Organize teams to observe the barcode administration process every week or every month to see where mistakes and shortcuts take place. Once you find problems, work with pharmacists, IT personnel and nurses to fix them.

Dr. Koppel also recommends that hospitals negotiate contracts to make sure that vendors will respond to ongoing clinical, workflow and safety needs. Contracts should also hold vendors accountable for fixing technical problems that lead to scanning system overrides.

However, paying extra for a customized barcode system isn’t the answer. “There are limits to how much customization vendors can do and to what makes sense,” says Dr. Koppel. “If you get tons of customization, what do you do when the next version comes out?”

When devising solutions, take existing workarounds as clues to what needs to be fixed. “We need to address medicine the way it is practiced,” Dr. Koppel adds, “not the way somebody thinks it is practiced.”

Ingrid Palmer is a freelance health care writer based in West Chester, Ohio.
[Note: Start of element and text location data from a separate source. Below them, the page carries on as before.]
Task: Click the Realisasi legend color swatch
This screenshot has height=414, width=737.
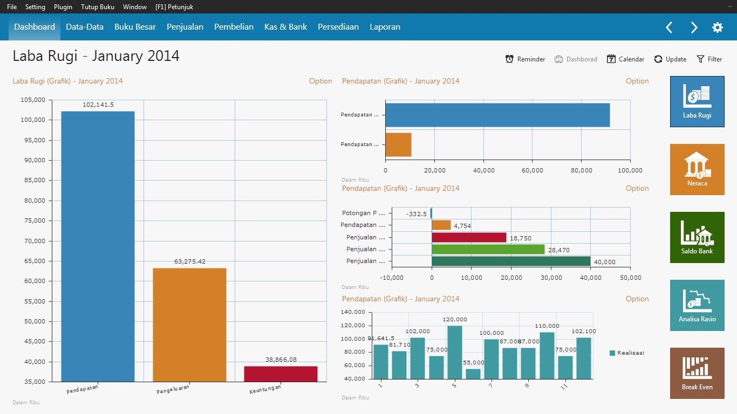Action: [x=612, y=353]
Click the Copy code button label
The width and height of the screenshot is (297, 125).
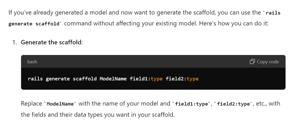(x=268, y=62)
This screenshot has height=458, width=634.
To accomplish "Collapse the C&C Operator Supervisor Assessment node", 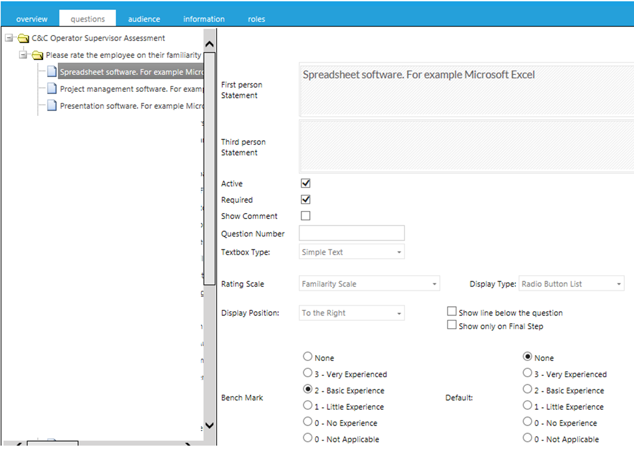I will tap(8, 38).
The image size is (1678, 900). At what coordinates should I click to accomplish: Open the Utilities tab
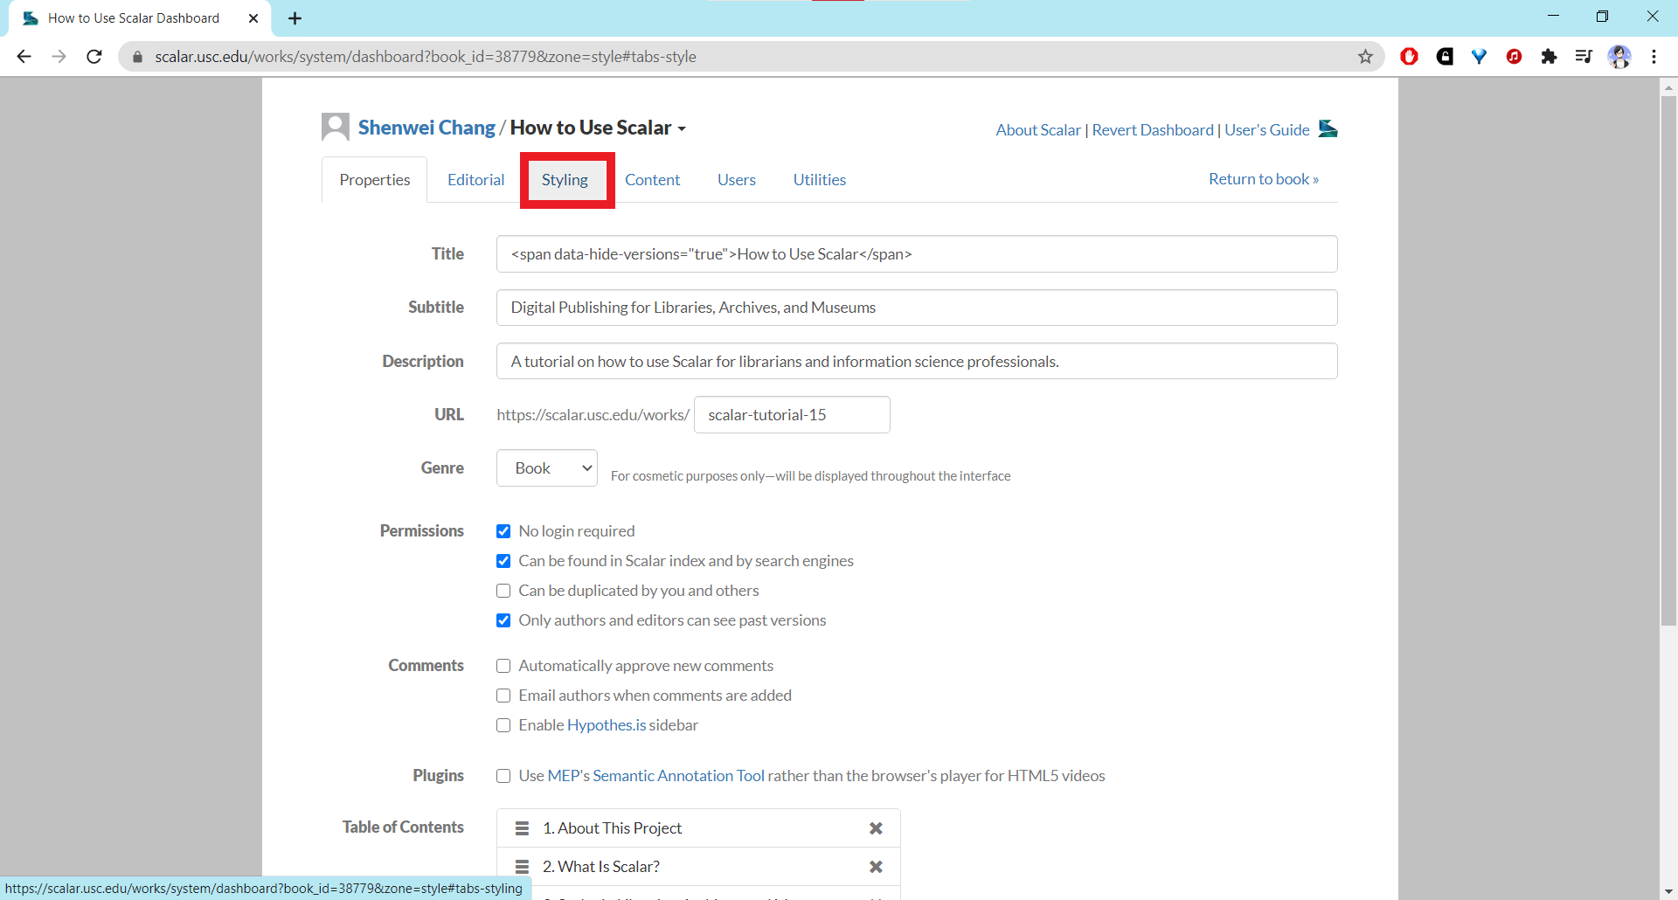[819, 180]
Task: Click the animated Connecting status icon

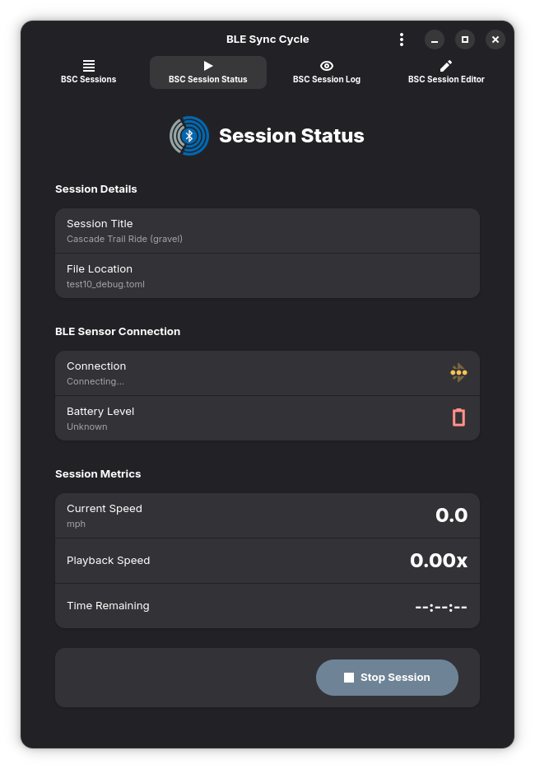Action: 458,372
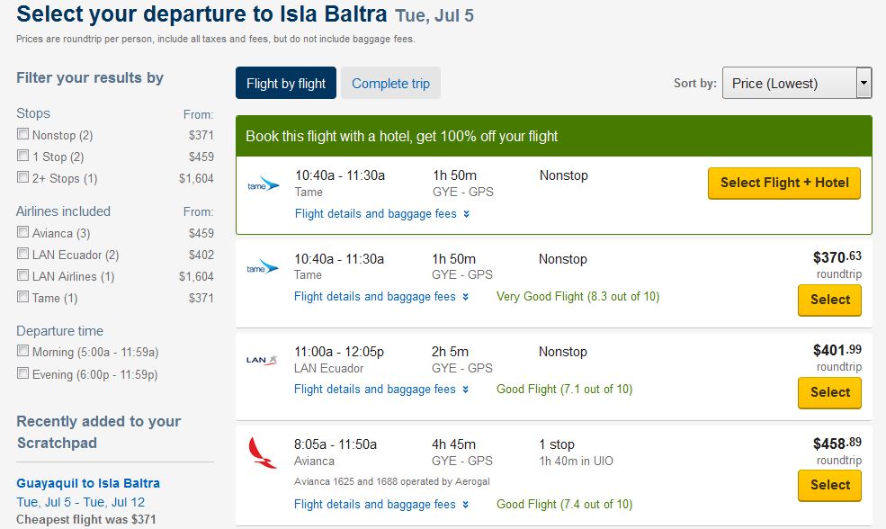Click the chevron beside LAN Ecuador flight details
This screenshot has width=886, height=529.
(466, 390)

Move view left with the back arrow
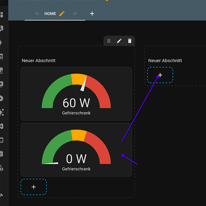pyautogui.click(x=38, y=14)
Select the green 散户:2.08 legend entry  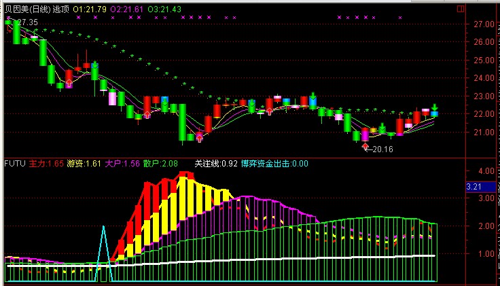pos(161,164)
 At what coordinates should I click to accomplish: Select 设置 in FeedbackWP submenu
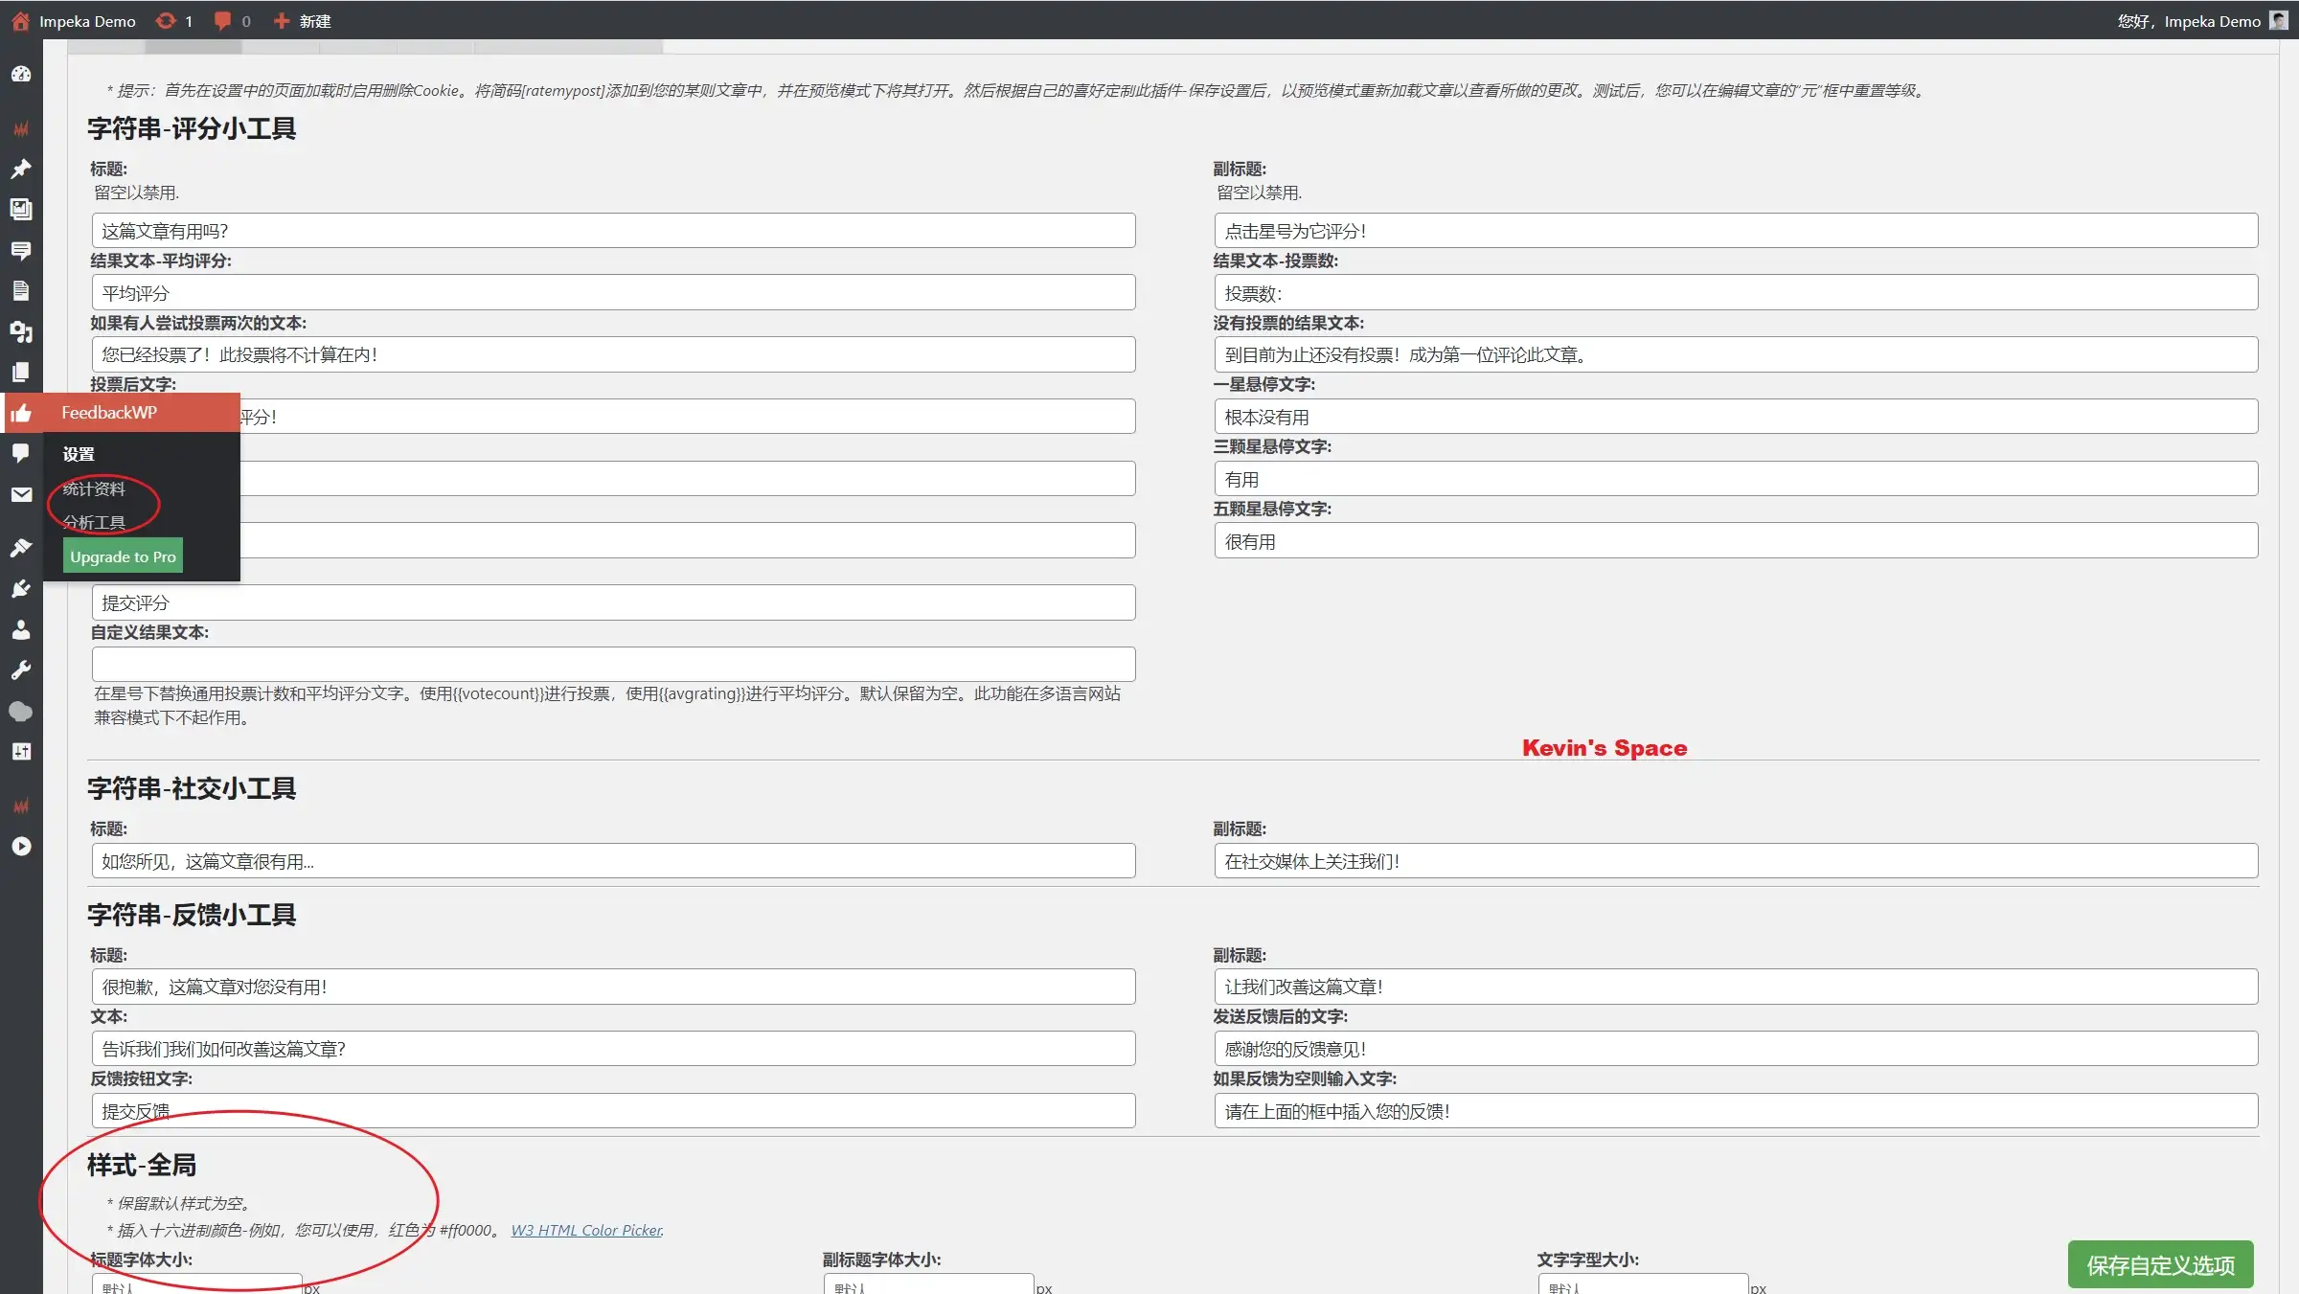[x=79, y=455]
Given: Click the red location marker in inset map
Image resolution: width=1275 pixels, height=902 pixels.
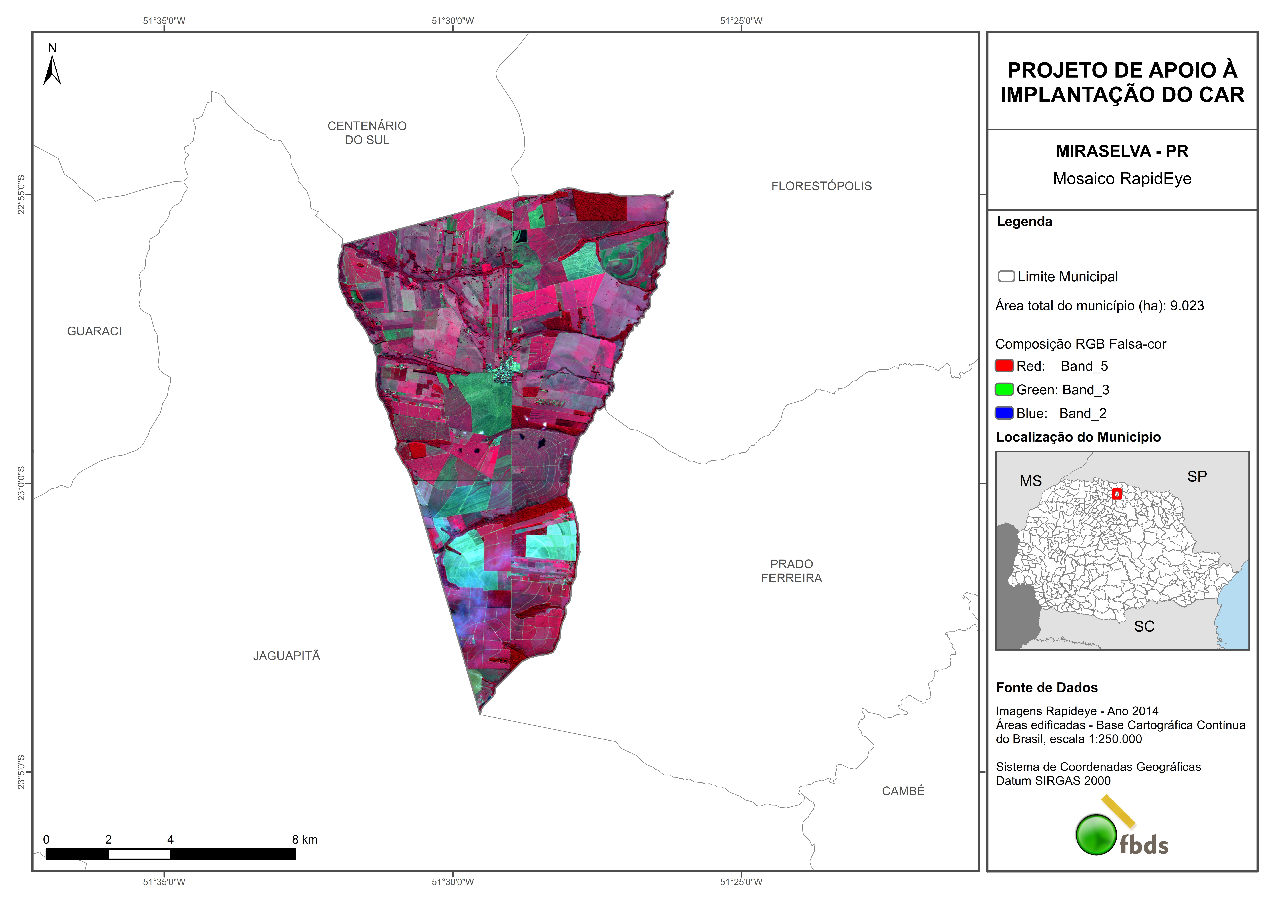Looking at the screenshot, I should tap(1117, 494).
(Potentially deadly) Shortcuts to barcoding systems

  • Scanning medications without visually checking them;
  • failing to check the electronic medication administration record system to verify current medications;
  • administering drugs without reviewing administration parameters;
  • bypassing medication “double check” with another provider;
  • not checking new medication orders before administering meds;
  • failing to scan patient ID to ensure patient identity;
  • administering drugs without checking medication barcode;
  • documenting drug administration before they’re administered or ingested;
  • placing a patient ID on another object before scanning;
  • preparing and scanning medications for more than one patient at a time;
  • scanning drug barcode after the label has been removed;
  • scanning one medication label several times for multiple doses;
  • separating the scanner from the monitor cart so an alarm can’t be seen;
  • giving a partial dose but documenting a full dose; and
  • disabling audio alarms on scanning devices.